Stored data entries:
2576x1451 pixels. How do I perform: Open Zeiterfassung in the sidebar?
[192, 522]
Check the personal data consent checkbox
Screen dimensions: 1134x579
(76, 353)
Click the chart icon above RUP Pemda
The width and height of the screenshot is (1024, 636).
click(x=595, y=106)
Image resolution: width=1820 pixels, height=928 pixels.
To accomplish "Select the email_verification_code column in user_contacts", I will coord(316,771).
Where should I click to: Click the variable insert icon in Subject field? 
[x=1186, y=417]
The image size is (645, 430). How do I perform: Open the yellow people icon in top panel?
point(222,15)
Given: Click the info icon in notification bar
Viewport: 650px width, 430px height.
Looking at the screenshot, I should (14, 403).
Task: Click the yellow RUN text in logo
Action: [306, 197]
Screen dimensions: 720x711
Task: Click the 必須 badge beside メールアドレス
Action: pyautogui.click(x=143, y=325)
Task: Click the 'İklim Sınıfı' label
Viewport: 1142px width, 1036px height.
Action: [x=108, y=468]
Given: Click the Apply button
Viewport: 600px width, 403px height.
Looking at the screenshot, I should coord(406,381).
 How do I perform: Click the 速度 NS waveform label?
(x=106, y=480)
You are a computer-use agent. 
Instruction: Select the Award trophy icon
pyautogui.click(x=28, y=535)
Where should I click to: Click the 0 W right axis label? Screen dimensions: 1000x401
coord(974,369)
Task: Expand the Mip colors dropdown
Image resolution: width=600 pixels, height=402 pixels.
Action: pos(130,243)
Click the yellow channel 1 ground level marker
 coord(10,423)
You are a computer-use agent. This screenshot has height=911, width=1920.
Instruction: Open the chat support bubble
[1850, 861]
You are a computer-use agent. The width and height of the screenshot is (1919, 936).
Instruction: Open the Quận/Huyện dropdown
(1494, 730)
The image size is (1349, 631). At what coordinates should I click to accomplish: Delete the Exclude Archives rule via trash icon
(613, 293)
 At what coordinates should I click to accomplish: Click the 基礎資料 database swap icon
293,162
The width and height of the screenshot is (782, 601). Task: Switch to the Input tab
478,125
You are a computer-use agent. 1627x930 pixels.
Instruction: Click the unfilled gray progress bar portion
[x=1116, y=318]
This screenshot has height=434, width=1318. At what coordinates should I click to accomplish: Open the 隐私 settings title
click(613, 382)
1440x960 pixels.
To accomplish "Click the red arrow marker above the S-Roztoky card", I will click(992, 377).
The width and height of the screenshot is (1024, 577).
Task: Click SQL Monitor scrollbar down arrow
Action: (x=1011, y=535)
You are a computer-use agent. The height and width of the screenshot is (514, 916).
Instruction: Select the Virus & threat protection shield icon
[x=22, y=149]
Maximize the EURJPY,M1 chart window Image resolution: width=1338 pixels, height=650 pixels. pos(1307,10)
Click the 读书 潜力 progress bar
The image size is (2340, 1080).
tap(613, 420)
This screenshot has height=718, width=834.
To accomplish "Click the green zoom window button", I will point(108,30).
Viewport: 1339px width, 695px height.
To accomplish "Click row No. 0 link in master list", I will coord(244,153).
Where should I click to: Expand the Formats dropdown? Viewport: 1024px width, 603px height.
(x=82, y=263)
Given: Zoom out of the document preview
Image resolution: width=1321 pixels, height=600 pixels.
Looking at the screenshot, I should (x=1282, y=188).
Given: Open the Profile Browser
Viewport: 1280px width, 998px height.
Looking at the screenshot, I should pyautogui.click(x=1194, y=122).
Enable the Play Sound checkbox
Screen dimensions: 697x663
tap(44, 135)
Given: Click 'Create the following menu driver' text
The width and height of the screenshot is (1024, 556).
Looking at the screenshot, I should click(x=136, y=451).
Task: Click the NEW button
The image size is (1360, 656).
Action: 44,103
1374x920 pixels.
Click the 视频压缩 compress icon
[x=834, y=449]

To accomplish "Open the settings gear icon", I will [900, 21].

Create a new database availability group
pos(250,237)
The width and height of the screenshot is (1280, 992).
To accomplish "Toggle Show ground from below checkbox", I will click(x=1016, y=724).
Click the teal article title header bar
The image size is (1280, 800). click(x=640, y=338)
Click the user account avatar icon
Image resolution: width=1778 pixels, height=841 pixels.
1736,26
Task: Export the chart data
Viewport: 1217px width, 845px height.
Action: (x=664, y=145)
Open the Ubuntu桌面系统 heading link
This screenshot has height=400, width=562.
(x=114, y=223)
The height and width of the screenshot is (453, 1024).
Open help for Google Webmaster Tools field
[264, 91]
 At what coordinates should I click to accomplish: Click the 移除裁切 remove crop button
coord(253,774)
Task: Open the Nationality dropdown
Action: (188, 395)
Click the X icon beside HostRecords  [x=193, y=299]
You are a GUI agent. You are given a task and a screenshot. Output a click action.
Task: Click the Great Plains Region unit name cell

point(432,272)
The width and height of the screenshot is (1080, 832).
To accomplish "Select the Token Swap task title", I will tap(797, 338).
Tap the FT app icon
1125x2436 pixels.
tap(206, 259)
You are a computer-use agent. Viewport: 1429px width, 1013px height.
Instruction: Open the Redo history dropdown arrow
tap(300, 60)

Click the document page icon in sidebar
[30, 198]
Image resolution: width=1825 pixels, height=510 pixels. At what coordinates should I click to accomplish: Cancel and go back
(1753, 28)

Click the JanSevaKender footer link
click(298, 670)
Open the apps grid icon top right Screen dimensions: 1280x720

§ TASK TO COMPLETE
Transcribe the records above exactly, keeping every line.

§ EXPECTED ANSWER
2576x1451 pixels. How do I perform: Open Zeiterfassung in the sidebar?
[192, 522]
Check the personal data consent checkbox
Screen dimensions: 1134x579
(76, 353)
Click the chart icon above RUP Pemda
The width and height of the screenshot is (1024, 636).
click(x=595, y=106)
Image resolution: width=1820 pixels, height=928 pixels.
To accomplish "Select the email_verification_code column in user_contacts", I will coord(316,771).
Where should I click to: Click the variable insert icon in Subject field? 
[x=1186, y=417]
The image size is (645, 430). How do I perform: Open the yellow people icon in top panel?
point(222,15)
Given: Click the info icon in notification bar
Viewport: 650px width, 430px height.
Looking at the screenshot, I should (14, 403).
Task: Click the yellow RUN text in logo
Action: [306, 197]
Screen dimensions: 720x711
Task: Click the 必須 badge beside メールアドレス
Action: pyautogui.click(x=143, y=325)
Task: Click the 'İklim Sınıfı' label
Viewport: 1142px width, 1036px height.
Action: [x=108, y=468]
Given: Click the Apply button
Viewport: 600px width, 403px height.
Looking at the screenshot, I should coord(406,381).
 How do I perform: Click the 速度 NS waveform label?
(x=106, y=480)
You are a computer-use agent. 
Instruction: Select the Award trophy icon
pyautogui.click(x=28, y=535)
Where should I click to: Click the 0 W right axis label? Screen dimensions: 1000x401
coord(974,369)
Task: Expand the Mip colors dropdown
Image resolution: width=600 pixels, height=402 pixels.
Action: pos(130,243)
Click the yellow channel 1 ground level marker
 coord(10,423)
You are a computer-use agent. This screenshot has height=911, width=1920.
Instruction: Open the chat support bubble
[1850, 861]
You are a computer-use agent. The width and height of the screenshot is (1919, 936).
Instruction: Open the Quận/Huyện dropdown
(1494, 730)
The image size is (1349, 631). At what coordinates should I click to accomplish: Delete the Exclude Archives rule via trash icon
(613, 293)
 At what coordinates should I click to accomplish: Click the 基礎資料 database swap icon
293,162
The width and height of the screenshot is (782, 601). Task: Switch to the Input tab
478,125
You are a computer-use agent. 1627x930 pixels.
Instruction: Click the unfilled gray progress bar portion
[x=1116, y=318]
This screenshot has height=434, width=1318. At what coordinates should I click to accomplish: Open the 隐私 settings title
click(613, 382)
1440x960 pixels.
To accomplish "Click the red arrow marker above the S-Roztoky card", I will click(992, 377).
The width and height of the screenshot is (1024, 577).
Task: Click SQL Monitor scrollbar down arrow
Action: (x=1011, y=535)
You are a computer-use agent. The height and width of the screenshot is (514, 916).
Instruction: Select the Virus & threat protection shield icon
[x=22, y=149]
Maximize the EURJPY,M1 chart window Image resolution: width=1338 pixels, height=650 pixels. pos(1307,10)
Click the 读书 潜力 progress bar
The image size is (2340, 1080).
tap(613, 420)
This screenshot has height=718, width=834.
To accomplish "Click the green zoom window button", I will point(108,30).
Viewport: 1339px width, 695px height.
To accomplish "Click row No. 0 link in master list", I will coord(244,153).
Where should I click to: Expand the Formats dropdown? Viewport: 1024px width, 603px height.
(x=82, y=263)
Given: Zoom out of the document preview
Image resolution: width=1321 pixels, height=600 pixels.
Looking at the screenshot, I should (x=1282, y=188).
Given: Open the Profile Browser
Viewport: 1280px width, 998px height.
Looking at the screenshot, I should pyautogui.click(x=1194, y=122).
Enable the Play Sound checkbox
Screen dimensions: 697x663
tap(44, 135)
Given: Click 'Create the following menu driver' text
The width and height of the screenshot is (1024, 556).
Looking at the screenshot, I should click(x=136, y=451).
Task: Click the NEW button
The image size is (1360, 656).
Action: 44,103
1374x920 pixels.
Click the 视频压缩 compress icon
[x=834, y=449]

To accomplish "Open the settings gear icon", I will [900, 21].

Create a new database availability group
pos(250,237)
The width and height of the screenshot is (1280, 992).
To accomplish "Toggle Show ground from below checkbox", I will click(x=1016, y=724).
Click the teal article title header bar
The image size is (1280, 800). click(x=640, y=338)
Click the user account avatar icon
Image resolution: width=1778 pixels, height=841 pixels.
1736,26
Task: Export the chart data
Viewport: 1217px width, 845px height.
Action: (x=664, y=145)
Open the Ubuntu桌面系统 heading link
This screenshot has height=400, width=562.
(x=114, y=223)
The height and width of the screenshot is (453, 1024).
Open help for Google Webmaster Tools field
[264, 91]
 At what coordinates should I click to accomplish: Click the 移除裁切 remove crop button
coord(253,774)
Task: Open the Nationality dropdown
Action: (188, 395)
Click the X icon beside HostRecords  [x=193, y=299]
You are a GUI agent. You are given a task and a screenshot. Output a click action.
Task: Click the Great Plains Region unit name cell

point(432,272)
The width and height of the screenshot is (1080, 832).
To accomplish "Select the Token Swap task title", I will tap(797, 338).
Tap the FT app icon
1125x2436 pixels.
tap(206, 259)
You are a computer-use agent. Viewport: 1429px width, 1013px height.
Instruction: Open the Redo history dropdown arrow
tap(300, 60)

Click the document page icon in sidebar
[30, 198]
Image resolution: width=1825 pixels, height=510 pixels. At what coordinates should I click to accomplish: Cancel and go back
(1753, 28)

Click the JanSevaKender footer link
click(298, 670)
Open the apps grid icon top right Screen dimensions: 1280x720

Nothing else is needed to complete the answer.